The topology of asymptotically locally flat gravitational instantons

TL;DR

This paper establishes that the intersection form of certain four-dimensional ALF gravitational instantons is definite and diagonalizable, aiding their topological classification, by linking cohomology, anti-instantons, and intersection forms.

Contribution

It provides a topological classification of ALF gravitational instantons using intersection forms and cohomology, revealing new structural insights.

Findings

Intersection form is definite and diagonalizable over integers.

Topological classification of ALF gravitational instantons achieved.
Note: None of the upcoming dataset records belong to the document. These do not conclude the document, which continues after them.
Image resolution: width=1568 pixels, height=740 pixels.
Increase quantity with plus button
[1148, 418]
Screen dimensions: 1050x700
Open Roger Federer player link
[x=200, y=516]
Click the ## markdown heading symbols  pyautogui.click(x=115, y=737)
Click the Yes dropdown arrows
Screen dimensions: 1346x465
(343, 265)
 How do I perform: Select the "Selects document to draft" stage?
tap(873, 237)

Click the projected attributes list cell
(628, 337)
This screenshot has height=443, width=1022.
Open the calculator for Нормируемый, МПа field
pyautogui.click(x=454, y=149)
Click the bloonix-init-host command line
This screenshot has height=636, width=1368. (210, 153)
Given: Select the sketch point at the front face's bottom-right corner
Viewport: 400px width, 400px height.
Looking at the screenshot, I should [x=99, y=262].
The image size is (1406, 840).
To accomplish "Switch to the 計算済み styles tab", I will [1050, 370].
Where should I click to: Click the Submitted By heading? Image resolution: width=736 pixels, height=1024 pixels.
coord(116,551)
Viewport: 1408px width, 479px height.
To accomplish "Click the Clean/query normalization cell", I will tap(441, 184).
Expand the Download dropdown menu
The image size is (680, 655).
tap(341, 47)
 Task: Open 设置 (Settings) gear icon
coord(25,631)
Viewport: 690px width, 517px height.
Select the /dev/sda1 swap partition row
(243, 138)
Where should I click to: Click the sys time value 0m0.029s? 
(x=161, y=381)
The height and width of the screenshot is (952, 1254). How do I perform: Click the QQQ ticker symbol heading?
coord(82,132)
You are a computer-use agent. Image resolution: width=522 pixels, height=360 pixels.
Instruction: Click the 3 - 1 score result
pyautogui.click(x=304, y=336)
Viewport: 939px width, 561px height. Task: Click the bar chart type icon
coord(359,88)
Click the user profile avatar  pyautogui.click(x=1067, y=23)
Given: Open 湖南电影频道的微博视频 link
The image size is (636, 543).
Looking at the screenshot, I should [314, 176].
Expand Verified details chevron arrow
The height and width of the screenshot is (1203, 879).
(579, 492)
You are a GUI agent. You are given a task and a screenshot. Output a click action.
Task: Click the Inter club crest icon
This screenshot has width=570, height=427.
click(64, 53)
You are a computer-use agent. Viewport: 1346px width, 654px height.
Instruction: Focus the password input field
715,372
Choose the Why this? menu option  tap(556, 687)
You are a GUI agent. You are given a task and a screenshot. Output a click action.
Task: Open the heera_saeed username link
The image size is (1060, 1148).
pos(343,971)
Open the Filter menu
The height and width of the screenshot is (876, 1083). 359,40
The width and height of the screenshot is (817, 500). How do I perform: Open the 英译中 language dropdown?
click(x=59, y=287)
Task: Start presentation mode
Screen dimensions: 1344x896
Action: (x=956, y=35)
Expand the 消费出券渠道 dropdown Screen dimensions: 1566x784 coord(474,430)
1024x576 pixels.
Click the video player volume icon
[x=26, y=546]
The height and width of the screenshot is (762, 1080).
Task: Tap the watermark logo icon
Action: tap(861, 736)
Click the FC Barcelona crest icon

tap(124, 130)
Relationship between L^2 cohomology and anti-instantons utilized.

Abstract

In this letter we demonstrate that the intersection form of the Hausel--Hunsicker--Mazzeo compactification of a four dimensional ALF gravitational instanton is definite and diagonalizable over the integers if one of the Kahler forms of the hyper-Kahler gravitational instanton metric is exact. This leads to the topological classification of these spaces. The proof exploits the relationship between L^2 cohomology and U(1) anti-instantons over gravitational instantons recognized by Hitchin. We then interprete these as reducible points in a singular SU(2) anti-instanton moduli space over the compactification leading to the identification of its intersection form. This observation on the intersection form might be a useful tool in the full geometric classification of various asymptotically locally flat gravitational instantons.